[[ INPUT MATERIAL open ]]

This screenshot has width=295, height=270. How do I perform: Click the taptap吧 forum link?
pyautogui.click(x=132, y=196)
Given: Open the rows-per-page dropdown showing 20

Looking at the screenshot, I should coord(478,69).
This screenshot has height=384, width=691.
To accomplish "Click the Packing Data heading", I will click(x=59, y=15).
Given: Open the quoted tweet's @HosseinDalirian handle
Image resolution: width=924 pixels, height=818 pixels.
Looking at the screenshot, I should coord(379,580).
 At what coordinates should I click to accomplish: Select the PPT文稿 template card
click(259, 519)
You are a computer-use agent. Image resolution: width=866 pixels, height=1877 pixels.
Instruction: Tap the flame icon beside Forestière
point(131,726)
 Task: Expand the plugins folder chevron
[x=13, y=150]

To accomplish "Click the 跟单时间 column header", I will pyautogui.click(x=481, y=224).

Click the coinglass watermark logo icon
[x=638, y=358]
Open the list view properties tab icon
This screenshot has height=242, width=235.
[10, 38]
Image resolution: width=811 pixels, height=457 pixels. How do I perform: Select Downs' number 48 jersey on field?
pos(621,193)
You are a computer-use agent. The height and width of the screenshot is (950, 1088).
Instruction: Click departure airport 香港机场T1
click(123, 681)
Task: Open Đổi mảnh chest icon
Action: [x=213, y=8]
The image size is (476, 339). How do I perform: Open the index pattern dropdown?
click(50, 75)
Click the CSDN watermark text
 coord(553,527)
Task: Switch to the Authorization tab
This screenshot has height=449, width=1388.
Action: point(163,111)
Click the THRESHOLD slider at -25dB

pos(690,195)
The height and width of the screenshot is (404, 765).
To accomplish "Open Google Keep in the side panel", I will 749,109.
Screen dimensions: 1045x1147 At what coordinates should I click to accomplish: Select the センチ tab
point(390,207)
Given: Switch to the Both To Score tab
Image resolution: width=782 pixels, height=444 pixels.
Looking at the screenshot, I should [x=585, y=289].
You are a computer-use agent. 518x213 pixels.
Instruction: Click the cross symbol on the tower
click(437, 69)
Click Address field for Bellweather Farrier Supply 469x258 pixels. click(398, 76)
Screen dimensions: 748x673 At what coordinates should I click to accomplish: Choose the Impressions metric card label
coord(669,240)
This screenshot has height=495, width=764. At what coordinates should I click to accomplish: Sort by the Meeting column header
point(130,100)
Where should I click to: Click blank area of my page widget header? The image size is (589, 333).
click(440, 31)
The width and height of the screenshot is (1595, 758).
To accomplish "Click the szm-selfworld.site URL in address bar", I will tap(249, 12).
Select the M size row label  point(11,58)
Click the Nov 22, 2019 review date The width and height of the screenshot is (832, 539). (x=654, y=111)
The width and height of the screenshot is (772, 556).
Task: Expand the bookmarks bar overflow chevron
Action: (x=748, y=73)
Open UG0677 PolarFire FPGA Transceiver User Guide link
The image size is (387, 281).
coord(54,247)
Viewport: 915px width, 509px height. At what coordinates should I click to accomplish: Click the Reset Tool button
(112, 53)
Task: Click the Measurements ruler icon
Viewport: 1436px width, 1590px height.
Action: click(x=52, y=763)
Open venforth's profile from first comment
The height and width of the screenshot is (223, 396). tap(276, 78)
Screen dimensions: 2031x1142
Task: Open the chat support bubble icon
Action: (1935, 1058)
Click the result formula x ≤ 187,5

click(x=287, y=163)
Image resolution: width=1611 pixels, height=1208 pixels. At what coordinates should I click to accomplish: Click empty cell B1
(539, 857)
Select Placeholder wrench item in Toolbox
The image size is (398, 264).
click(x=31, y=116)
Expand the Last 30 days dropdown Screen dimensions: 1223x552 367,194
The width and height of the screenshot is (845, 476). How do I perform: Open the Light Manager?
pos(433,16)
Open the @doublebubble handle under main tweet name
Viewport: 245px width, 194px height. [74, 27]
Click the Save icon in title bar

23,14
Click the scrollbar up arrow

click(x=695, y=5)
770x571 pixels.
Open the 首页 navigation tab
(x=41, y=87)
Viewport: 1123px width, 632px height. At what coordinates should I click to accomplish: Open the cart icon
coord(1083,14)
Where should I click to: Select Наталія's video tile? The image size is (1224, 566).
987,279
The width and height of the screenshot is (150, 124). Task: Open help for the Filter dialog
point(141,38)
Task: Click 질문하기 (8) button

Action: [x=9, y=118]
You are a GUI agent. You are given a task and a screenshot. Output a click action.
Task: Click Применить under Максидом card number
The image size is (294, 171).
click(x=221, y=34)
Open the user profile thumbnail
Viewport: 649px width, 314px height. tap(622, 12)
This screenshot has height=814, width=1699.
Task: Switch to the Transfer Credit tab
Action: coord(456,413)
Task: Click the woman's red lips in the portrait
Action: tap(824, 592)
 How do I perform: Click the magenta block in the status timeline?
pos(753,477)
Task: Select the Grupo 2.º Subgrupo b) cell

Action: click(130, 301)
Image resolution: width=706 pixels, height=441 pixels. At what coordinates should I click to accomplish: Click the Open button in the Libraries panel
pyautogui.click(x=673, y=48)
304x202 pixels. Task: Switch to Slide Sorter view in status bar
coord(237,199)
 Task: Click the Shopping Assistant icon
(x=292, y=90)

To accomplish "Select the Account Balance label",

[[ INPUT MATERIAL closed ]]

● **AIM OF THE EXERCISE**: Output all records verbatim.

● **RESPONSE FOR THIS EXERCISE**:
This screenshot has width=295, height=270. How do I perform: Click the taptap吧 forum link?
pyautogui.click(x=132, y=196)
Given: Open the rows-per-page dropdown showing 20

Looking at the screenshot, I should coord(478,69).
This screenshot has height=384, width=691.
To accomplish "Click the Packing Data heading", I will click(x=59, y=15).
Given: Open the quoted tweet's @HosseinDalirian handle
Image resolution: width=924 pixels, height=818 pixels.
Looking at the screenshot, I should coord(379,580).
 At what coordinates should I click to accomplish: Select the PPT文稿 template card
click(259, 519)
You are a computer-use agent. Image resolution: width=866 pixels, height=1877 pixels.
Instruction: Tap the flame icon beside Forestière
point(131,726)
 Task: Expand the plugins folder chevron
[x=13, y=150]

To accomplish "Click the 跟单时间 column header", I will pyautogui.click(x=481, y=224).

Click the coinglass watermark logo icon
[x=638, y=358]
Open the list view properties tab icon
This screenshot has height=242, width=235.
[10, 38]
Image resolution: width=811 pixels, height=457 pixels. How do I perform: Select Downs' number 48 jersey on field?
pos(621,193)
You are a computer-use agent. The height and width of the screenshot is (950, 1088).
Instruction: Click departure airport 香港机场T1
click(123, 681)
Task: Open Đổi mảnh chest icon
Action: [x=213, y=8]
The image size is (476, 339). How do I perform: Open the index pattern dropdown?
click(50, 75)
Click the CSDN watermark text
 coord(553,527)
Task: Switch to the Authorization tab
This screenshot has height=449, width=1388.
Action: point(163,111)
Click the THRESHOLD slider at -25dB

pos(690,195)
The height and width of the screenshot is (404, 765).
To accomplish "Open Google Keep in the side panel", I will 749,109.
Screen dimensions: 1045x1147 At what coordinates should I click to accomplish: Select the センチ tab
point(390,207)
Given: Switch to the Both To Score tab
Image resolution: width=782 pixels, height=444 pixels.
Looking at the screenshot, I should [x=585, y=289].
You are a computer-use agent. 518x213 pixels.
Instruction: Click the cross symbol on the tower
click(437, 69)
Click Address field for Bellweather Farrier Supply 469x258 pixels. click(398, 76)
Screen dimensions: 748x673 At what coordinates should I click to accomplish: Choose the Impressions metric card label
coord(669,240)
This screenshot has height=495, width=764. At what coordinates should I click to accomplish: Sort by the Meeting column header
point(130,100)
Where should I click to: Click blank area of my page widget header? The image size is (589, 333).
click(440, 31)
The width and height of the screenshot is (1595, 758).
To accomplish "Click the szm-selfworld.site URL in address bar", I will tap(249, 12).
Select the M size row label  point(11,58)
Click the Nov 22, 2019 review date The width and height of the screenshot is (832, 539). (x=654, y=111)
The width and height of the screenshot is (772, 556).
Task: Expand the bookmarks bar overflow chevron
Action: (x=748, y=73)
Open UG0677 PolarFire FPGA Transceiver User Guide link
The image size is (387, 281).
coord(54,247)
Viewport: 915px width, 509px height. At what coordinates should I click to accomplish: Click the Reset Tool button
(112, 53)
Task: Click the Measurements ruler icon
Viewport: 1436px width, 1590px height.
Action: click(x=52, y=763)
Open venforth's profile from first comment
The height and width of the screenshot is (223, 396). tap(276, 78)
Screen dimensions: 2031x1142
Task: Open the chat support bubble icon
Action: (1935, 1058)
Click the result formula x ≤ 187,5

click(x=287, y=163)
Image resolution: width=1611 pixels, height=1208 pixels. At what coordinates should I click to accomplish: Click empty cell B1
(539, 857)
Select Placeholder wrench item in Toolbox
The image size is (398, 264).
click(x=31, y=116)
Expand the Last 30 days dropdown Screen dimensions: 1223x552 367,194
The width and height of the screenshot is (845, 476). How do I perform: Open the Light Manager?
pos(433,16)
Open the @doublebubble handle under main tweet name
Viewport: 245px width, 194px height. [74, 27]
Click the Save icon in title bar

23,14
Click the scrollbar up arrow

click(x=695, y=5)
770x571 pixels.
Open the 首页 navigation tab
(x=41, y=87)
Viewport: 1123px width, 632px height. At what coordinates should I click to accomplish: Open the cart icon
coord(1083,14)
Where should I click to: Select Наталія's video tile? The image size is (1224, 566).
987,279
The width and height of the screenshot is (150, 124). Task: Open help for the Filter dialog
point(141,38)
Task: Click 질문하기 (8) button

Action: [x=9, y=118]
You are a GUI agent. You are given a task and a screenshot. Output a click action.
Task: Click Применить under Максидом card number
The image size is (294, 171).
click(x=221, y=34)
Open the user profile thumbnail
Viewport: 649px width, 314px height. tap(622, 12)
This screenshot has height=814, width=1699.
Task: Switch to the Transfer Credit tab
Action: coord(456,413)
Task: Click the woman's red lips in the portrait
Action: tap(824, 592)
 How do I perform: Click the magenta block in the status timeline?
pos(753,477)
Task: Select the Grupo 2.º Subgrupo b) cell

Action: click(130, 301)
Image resolution: width=706 pixels, height=441 pixels. At what coordinates should I click to accomplish: Click the Open button in the Libraries panel
pyautogui.click(x=673, y=48)
304x202 pixels. Task: Switch to Slide Sorter view in status bar
coord(237,199)
 Task: Click the Shopping Assistant icon
(x=292, y=90)

To accomplish "Select the Account Balance label",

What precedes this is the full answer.